Search code examples
pythondirname

Assistance refining search results from if loop?


I am looking for a little assistance to get the desired output from my loop.

I am trying to compile a list of paths leading up to any folder named 'published'. It nearly works but I'd appreciate if someone could show me a way to stop the loop from spitting out any directories that are children of 'published'.

import os

file = open('published_directories_list.txt', 'w');
top = "T:\PROJECTS";

for root, dirs, files in os.walk(top, topdown=False):
    for name in dirs:
        myPath = os.path.join(root, name);

        if 'published' in myPath:
            print (myPath);
            file.write(myPath + '\n');
        else:
            print (myPath + ' - no published directory!');

file.close();

print('DONE!');

Solution

  • What's happening is that os.walk iterates over every directory under top.

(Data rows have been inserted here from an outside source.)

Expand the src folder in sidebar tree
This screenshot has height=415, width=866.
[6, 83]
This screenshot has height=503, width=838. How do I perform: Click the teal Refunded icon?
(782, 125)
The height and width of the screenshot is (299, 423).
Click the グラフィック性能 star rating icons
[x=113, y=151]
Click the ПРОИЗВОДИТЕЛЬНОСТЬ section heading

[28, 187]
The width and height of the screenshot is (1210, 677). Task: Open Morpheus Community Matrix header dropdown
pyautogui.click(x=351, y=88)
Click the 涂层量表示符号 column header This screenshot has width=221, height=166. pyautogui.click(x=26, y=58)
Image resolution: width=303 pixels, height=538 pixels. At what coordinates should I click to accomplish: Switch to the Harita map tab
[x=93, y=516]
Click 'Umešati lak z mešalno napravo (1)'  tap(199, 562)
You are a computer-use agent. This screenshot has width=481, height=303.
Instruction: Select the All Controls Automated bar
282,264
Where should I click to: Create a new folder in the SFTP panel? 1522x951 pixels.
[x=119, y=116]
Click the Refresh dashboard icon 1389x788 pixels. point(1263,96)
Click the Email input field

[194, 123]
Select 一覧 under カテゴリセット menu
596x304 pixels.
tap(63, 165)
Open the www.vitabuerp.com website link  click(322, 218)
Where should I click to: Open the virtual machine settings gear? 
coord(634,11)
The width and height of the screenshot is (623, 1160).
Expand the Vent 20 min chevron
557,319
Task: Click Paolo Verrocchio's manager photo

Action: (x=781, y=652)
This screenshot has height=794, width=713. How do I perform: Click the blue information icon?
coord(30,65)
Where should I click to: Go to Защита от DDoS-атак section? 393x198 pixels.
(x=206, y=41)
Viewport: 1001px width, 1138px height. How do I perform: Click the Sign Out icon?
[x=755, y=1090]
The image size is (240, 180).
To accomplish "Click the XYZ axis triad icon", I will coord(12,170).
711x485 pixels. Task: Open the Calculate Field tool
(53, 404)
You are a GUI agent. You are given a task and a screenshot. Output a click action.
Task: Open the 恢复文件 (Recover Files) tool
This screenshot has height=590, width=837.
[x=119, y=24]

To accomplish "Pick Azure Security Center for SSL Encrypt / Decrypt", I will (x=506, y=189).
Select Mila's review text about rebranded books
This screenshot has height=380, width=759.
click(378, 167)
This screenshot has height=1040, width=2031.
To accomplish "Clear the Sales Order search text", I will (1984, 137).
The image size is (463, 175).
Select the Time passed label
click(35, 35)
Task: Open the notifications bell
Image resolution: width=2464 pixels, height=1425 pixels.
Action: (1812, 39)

So, if you have a directory structure like:

    top
      |
      - published
      |  |
      |  - something
      |
      - other
    

    at some point in your loop your line:

    myPath = os.path.join(root, name)
    

    will be joining a root of /top/published and a name of something. Obviously, then, when you check if "published" is in myPath it will be. Even though you're looking at a sub-directory of published, you're still seeing the name "published" in your path.

    An easy way to fix this issue would be to check, if myPath ends in "published" (using the endswith string method) instead of checking if it simply contains it. You could modify your if statement to read:

    if myPath.endswith('/published')
    

    Note that I included a backslash at the start of what we're checking for. This should fix DSM's point that we don't want to match "unpublished" as well.